Would you care to share a photo of your whole tank and point out the cyanobacteria for us please?
 
Blue-green-algae-on-surface-of-aquarium.jpg
This is cyanobacteria in a tank...greeny-blue slime...its not hairy
 
Would you care to share a photo of your whole tank and point out the cyanobacteria for us please?
Yea I guess no one can see my pics. You couldn’t see it in a 6 foot wide shot. Ergo the closer pics… about 6”x6”.
And the microscope photos and links…. You know what…
I’ll soldier on.
 
I still do not think this is cyanobacteria, but I will not push the point. It does not look like any cyanobacteria I have ever had, far from it. True cyanobacteria occurs from an excess of organics in the presence of light, nothing else.

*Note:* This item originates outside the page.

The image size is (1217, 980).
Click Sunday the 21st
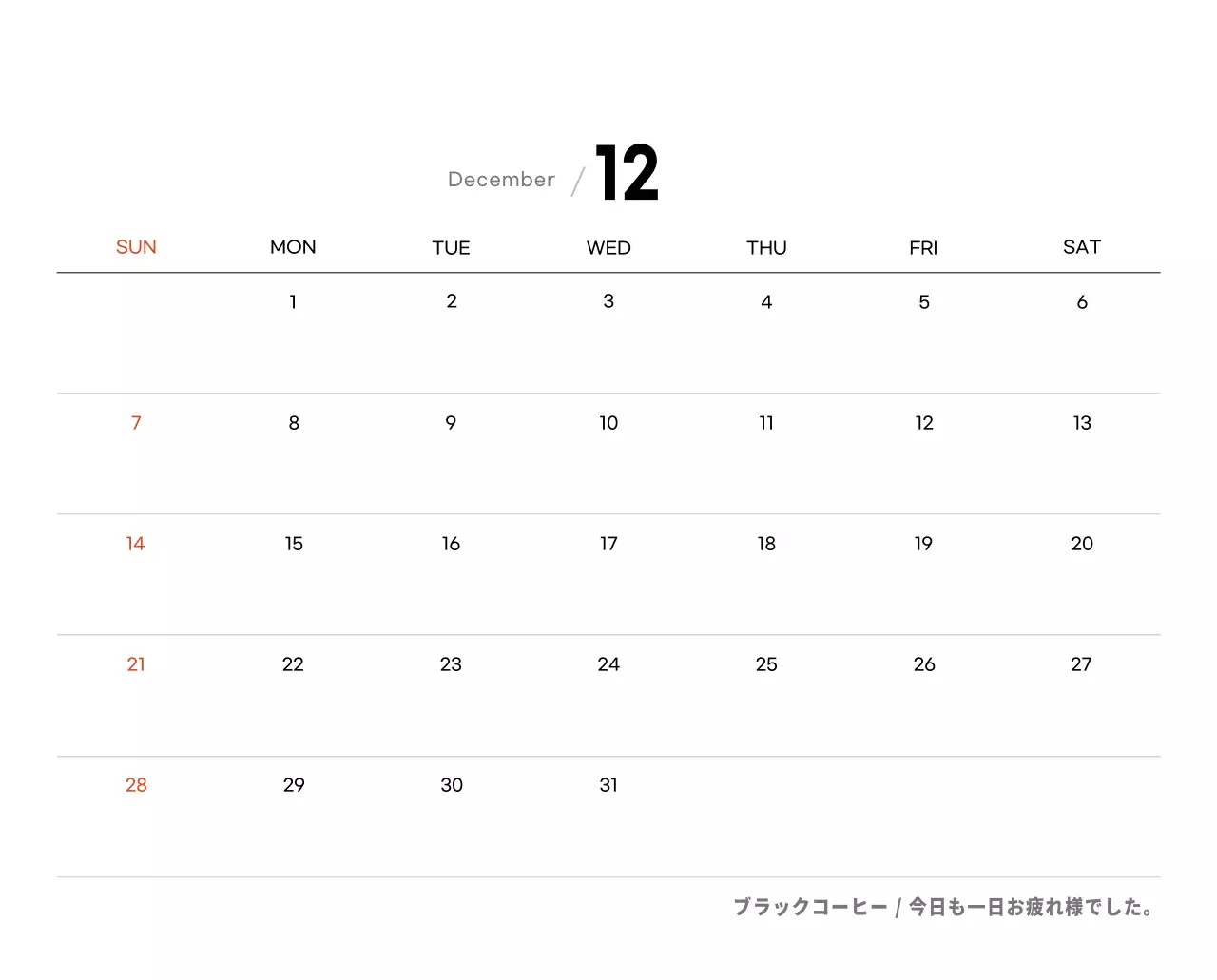(136, 664)
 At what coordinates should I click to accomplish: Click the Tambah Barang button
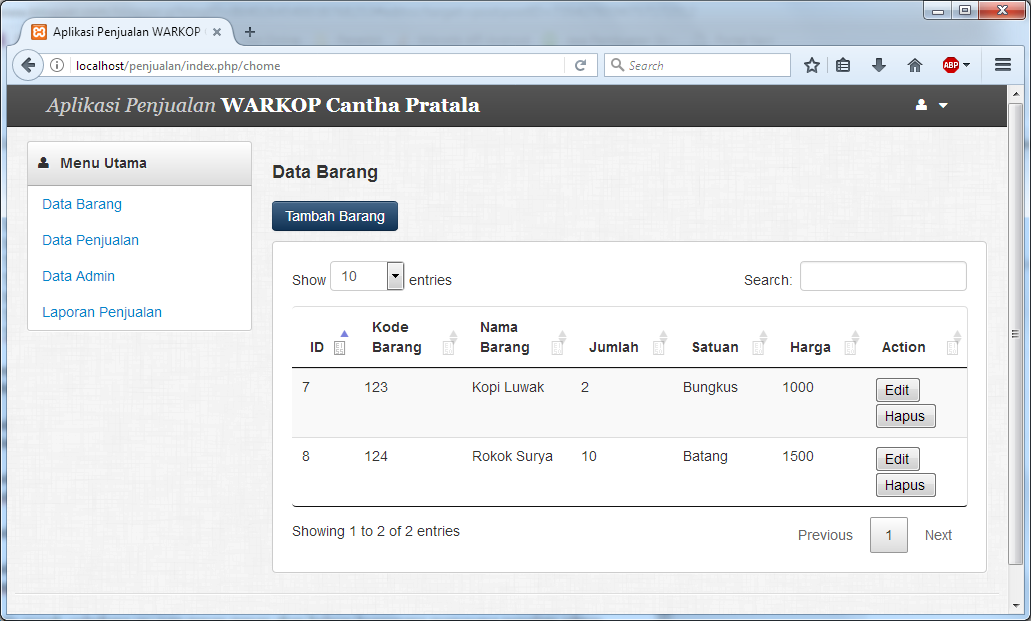pyautogui.click(x=334, y=215)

And as for shoaling numbers, you are against proven science, and I will not argue over that. There is no point.
Please point me at this research. I have access to most journals even if you just have the DOI or author, title… whatever, I can find it. A quick search yields nothing…. But not being a behavioralist, or even biologist, I may be searching on ridiculous terms.
 
Your photos did upload but it's hard to identify at 400x as most people haven't seen it like that.

I'm getting confused, if you already know what you're dealing with, what is it you're asking of us to help you with?